3
votes

I have a Cassandra "table" like the following:

CREATE TABLE example
(
    result_id INT,
    evaluator_id INT,
    score DOUBLE,
    PRIMARY KEY(result_id, evaluator_id));
);

And a query like the following:

SELECT result_id, evaluator_id, score FROM example;

I understand that when querying a single partition key, the results will be sorted by the clustering key in the defined order. However to support my data model I'm making the assumption that in the previous unrestricted query, the results will be grouped together by the partition_key "result_id", i.e.,

for row in queryResults:
    resultId = row['result_id']
    if resultId == lastResultId:
        # append the score and evaluator id to a data structure
    else:
        # do something with the data structure, assuming we've now
        # received all scores for the given result_id
    lastResultId = resultId

Is this a valid assumption? It makes sense given the storage details, and works in prototype, but doesn't seem to be explicitly guaranteed anywhere. E.g., if I'm pulling data from multiple nodes, could the rows with different result IDs be hypothetically intermixed?

1
Do you mean that you're worried about the duplication of keys that occurs in big data applications?

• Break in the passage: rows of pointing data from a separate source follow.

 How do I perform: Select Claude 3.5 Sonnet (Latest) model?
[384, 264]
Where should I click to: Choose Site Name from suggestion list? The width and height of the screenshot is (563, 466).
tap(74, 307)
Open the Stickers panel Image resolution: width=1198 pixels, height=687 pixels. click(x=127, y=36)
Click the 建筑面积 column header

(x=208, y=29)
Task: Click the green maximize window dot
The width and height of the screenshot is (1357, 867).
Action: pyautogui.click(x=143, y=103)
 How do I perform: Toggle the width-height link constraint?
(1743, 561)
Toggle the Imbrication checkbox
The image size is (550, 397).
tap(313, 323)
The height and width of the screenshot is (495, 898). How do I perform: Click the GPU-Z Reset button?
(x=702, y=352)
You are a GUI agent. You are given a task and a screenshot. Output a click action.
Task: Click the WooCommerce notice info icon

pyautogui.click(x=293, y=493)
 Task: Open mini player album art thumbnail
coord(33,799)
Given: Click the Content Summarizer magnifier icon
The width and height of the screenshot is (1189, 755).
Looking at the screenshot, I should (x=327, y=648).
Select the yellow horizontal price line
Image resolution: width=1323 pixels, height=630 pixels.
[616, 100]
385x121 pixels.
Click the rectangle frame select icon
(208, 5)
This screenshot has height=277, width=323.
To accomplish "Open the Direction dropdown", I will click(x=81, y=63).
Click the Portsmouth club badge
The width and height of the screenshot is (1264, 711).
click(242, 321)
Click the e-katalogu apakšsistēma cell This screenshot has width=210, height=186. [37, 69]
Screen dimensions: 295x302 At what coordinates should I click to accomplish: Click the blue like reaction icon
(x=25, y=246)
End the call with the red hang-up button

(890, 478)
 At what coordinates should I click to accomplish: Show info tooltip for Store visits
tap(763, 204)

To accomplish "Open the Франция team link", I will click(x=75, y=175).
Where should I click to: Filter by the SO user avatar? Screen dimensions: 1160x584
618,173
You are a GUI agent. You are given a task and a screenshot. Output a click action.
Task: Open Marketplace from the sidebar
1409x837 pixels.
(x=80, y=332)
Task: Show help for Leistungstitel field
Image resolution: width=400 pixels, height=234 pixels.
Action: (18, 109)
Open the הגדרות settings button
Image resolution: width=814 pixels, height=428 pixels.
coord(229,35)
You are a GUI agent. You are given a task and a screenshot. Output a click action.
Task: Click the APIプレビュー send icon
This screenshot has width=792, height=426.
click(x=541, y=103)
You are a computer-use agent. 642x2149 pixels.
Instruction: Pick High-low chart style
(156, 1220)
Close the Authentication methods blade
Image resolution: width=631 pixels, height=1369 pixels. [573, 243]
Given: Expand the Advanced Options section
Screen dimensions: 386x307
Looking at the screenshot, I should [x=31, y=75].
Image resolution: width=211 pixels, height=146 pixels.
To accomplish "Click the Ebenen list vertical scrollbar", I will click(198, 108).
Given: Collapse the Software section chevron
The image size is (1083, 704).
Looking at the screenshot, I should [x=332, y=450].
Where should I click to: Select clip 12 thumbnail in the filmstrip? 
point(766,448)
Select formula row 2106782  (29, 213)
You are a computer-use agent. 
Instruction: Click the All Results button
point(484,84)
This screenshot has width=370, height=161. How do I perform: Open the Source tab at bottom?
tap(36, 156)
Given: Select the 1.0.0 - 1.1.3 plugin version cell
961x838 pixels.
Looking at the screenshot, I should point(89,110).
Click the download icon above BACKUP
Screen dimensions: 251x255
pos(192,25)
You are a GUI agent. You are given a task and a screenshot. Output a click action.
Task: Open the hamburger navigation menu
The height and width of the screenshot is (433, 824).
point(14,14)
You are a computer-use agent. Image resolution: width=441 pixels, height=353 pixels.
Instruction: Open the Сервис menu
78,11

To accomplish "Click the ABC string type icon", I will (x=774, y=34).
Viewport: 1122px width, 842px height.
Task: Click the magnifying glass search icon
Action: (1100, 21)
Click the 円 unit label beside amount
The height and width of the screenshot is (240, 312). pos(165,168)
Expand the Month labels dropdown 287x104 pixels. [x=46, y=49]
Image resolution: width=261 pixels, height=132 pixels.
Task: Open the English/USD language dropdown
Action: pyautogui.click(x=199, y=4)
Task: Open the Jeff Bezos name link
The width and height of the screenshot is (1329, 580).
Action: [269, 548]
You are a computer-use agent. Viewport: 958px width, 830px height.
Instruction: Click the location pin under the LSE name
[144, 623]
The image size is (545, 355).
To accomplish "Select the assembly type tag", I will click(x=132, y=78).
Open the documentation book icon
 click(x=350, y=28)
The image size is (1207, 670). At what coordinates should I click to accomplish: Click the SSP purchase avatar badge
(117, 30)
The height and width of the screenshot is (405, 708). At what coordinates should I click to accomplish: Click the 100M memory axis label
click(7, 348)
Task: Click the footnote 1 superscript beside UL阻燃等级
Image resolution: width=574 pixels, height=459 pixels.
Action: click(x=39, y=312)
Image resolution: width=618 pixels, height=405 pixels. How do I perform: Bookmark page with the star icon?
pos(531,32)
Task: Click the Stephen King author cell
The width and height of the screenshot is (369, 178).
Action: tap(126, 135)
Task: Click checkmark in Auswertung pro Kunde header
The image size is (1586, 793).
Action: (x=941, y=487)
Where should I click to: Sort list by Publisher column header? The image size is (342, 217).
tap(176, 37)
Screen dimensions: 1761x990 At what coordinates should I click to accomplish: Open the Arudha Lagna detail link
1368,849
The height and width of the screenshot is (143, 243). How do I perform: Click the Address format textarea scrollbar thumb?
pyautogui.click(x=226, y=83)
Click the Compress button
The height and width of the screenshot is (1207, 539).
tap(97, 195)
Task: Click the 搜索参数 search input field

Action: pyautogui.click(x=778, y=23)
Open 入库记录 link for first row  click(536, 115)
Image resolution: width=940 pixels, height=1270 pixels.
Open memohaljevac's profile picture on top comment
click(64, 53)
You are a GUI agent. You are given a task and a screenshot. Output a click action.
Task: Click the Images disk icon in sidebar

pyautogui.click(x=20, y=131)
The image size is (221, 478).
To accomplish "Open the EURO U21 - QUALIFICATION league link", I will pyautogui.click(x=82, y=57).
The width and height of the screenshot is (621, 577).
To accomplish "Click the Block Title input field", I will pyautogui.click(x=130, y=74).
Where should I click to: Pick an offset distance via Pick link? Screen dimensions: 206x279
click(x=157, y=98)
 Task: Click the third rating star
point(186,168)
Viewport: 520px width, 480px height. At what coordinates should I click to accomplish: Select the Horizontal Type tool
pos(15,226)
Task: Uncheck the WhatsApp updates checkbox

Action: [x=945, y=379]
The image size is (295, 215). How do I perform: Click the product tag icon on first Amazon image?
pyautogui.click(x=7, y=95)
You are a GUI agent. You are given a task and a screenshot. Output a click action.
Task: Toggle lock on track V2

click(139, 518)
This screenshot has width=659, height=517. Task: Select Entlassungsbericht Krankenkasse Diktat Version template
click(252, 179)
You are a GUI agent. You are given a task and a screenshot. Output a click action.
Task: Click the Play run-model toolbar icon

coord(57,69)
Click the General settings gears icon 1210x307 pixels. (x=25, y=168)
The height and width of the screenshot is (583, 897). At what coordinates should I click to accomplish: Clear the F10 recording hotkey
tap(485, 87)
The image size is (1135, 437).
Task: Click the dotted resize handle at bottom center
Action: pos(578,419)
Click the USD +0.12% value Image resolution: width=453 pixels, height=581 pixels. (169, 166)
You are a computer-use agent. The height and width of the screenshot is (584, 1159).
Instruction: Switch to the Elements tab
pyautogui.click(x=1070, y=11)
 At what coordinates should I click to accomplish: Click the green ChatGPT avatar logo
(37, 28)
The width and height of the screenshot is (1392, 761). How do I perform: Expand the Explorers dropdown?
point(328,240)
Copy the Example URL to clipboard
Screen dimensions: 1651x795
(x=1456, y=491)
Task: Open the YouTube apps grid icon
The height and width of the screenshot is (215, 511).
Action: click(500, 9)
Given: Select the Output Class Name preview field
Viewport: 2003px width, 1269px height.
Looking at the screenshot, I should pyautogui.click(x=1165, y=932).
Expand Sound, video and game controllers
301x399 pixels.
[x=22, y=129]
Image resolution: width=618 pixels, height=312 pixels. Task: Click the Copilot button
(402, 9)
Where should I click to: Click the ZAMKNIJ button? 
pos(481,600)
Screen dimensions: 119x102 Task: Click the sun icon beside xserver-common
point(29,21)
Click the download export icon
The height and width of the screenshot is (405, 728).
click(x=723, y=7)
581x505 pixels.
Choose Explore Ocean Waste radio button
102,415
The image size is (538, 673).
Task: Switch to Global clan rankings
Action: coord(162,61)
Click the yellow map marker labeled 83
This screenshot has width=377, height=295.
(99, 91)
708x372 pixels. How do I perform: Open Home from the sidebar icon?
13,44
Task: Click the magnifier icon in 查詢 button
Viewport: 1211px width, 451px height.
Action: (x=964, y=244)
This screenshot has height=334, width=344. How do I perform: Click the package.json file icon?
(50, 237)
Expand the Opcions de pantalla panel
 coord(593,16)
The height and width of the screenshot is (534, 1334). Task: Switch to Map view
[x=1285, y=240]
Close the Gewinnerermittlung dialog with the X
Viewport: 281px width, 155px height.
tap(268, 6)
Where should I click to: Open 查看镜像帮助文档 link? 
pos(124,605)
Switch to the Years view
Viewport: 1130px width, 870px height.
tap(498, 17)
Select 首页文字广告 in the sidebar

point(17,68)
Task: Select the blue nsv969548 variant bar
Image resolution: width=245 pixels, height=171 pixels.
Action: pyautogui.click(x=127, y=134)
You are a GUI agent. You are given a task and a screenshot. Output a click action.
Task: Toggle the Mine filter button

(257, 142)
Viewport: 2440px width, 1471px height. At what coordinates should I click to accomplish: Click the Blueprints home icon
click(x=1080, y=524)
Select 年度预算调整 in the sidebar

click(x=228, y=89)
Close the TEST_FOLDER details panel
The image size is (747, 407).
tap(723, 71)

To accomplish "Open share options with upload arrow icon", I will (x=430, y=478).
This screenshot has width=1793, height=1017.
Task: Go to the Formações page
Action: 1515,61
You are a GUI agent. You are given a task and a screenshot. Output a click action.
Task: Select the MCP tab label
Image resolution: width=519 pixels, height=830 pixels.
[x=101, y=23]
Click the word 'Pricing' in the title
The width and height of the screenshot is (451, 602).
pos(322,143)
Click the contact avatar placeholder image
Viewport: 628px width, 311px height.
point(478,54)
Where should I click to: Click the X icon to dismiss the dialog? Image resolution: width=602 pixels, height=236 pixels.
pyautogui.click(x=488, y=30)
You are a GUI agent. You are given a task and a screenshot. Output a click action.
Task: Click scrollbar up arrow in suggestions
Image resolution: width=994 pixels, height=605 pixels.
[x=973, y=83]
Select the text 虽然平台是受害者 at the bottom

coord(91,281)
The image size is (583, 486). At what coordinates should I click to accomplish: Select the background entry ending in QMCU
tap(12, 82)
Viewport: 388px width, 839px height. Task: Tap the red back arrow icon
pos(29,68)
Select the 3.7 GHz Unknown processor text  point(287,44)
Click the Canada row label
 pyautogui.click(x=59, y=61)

If so, would sorting based on partition key as described here work for you? issues.apache.org/jira/browse/CASSANDRA-4536catpaws
No, I'm not worried about duplication. I'm worried about the ordering of results that comes from back from the CQL3 query. If I could sort by partition key that would resolve my issue, but that's more than I want (I only want to group by partition key, not necessarily sort), and that issue linked doesn't actually address sorting exactly, but simply selecting distinct partition keys (which doesn't solve my concern).David Eklund

1 Answers

2
votes

Is this a valid assumption?

Yes, results will always be grouped by partition key(s). That's because all CQL rows for a particular partition are stored together on disk. CQL rows with the same partition key will hash to the same token value, and will all be stored (together) on the nodes responsible for that particular token range.